Arbitrage in VWL – Definition & Erklärung

Arbitrage bedeutet, dass unterschiedlichen Preise von Gütern oder Wertpapieren auf dem Markt Risiko genutzt werden, um daraus einen Gewinn zu schlagen.

BEISPIEL

Eine Aktie einer Firma hat bei der Börse A einen Wert von 100 Euro und bei der Börse 2 einen Wert von 110 Euro.

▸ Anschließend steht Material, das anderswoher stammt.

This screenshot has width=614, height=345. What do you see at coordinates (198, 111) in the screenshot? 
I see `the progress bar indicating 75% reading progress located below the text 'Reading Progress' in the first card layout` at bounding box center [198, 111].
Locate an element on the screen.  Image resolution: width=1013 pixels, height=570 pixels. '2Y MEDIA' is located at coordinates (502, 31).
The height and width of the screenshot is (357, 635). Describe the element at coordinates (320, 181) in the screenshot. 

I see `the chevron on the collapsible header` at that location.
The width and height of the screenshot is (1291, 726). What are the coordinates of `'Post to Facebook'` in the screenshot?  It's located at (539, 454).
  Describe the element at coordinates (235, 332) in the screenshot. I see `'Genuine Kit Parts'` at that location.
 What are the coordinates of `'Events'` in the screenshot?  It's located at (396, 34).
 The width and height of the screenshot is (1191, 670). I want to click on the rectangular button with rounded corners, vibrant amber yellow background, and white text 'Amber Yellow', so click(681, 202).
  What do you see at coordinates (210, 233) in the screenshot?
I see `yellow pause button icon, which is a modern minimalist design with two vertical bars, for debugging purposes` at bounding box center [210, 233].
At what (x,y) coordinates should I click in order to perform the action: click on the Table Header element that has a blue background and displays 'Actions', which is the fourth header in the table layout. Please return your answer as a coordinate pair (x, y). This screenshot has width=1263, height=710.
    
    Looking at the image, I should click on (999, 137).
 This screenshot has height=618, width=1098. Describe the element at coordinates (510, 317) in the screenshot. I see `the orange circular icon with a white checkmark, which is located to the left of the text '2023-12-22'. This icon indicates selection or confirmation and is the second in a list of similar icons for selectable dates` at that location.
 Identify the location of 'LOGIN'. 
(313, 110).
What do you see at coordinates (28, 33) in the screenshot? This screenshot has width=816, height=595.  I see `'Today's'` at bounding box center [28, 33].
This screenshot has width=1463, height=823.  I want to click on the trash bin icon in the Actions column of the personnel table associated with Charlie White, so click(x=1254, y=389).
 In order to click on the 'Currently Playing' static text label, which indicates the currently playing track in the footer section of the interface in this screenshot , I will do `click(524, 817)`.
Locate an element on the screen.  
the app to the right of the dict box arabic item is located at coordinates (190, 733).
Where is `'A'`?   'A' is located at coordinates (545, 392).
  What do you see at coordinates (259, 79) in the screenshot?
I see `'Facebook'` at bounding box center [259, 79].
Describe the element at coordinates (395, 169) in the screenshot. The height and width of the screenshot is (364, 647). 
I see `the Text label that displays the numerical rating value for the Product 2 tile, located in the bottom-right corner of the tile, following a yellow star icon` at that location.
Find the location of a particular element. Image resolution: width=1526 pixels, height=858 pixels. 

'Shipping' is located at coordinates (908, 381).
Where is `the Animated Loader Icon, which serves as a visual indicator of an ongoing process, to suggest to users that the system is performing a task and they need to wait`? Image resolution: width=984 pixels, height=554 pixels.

Wer diese Information besitzt, kann sie dafür nutzen, um daraus einen Gewinn zu erzielen. Dafür nimmt man sich beispielsweise 10 Mio. Euro (oder leiht sich das Geld) und investiert dies in die Aktien der Börse A. Bei 100 Euro pro Stück, erhält man für 10 Mio. Euro genau 100.000 Aktien.

Nach dem Kauf werden diese sofort wieder an der Börse B verkauft und man bekommt nun 110 Euro pro Aktie und somit insgesamt 11.000.000. Dies macht eine Gewinn von 1 Mio. Euro. Damit dies nicht jeder macht, verhindert der Markt solche Arbitragegewinne meist. Dabei handelt es sich nicht um ein Verbot. Vielmehr, würde dieses Verhalten dazu führen, dass jemand sich in Börse A zu viele Aktien kauft, die jedoch irgendwann an Börse B nicht mehr los wird. Deshalb sind solche Gewinne eher nur von kurzer Dauer.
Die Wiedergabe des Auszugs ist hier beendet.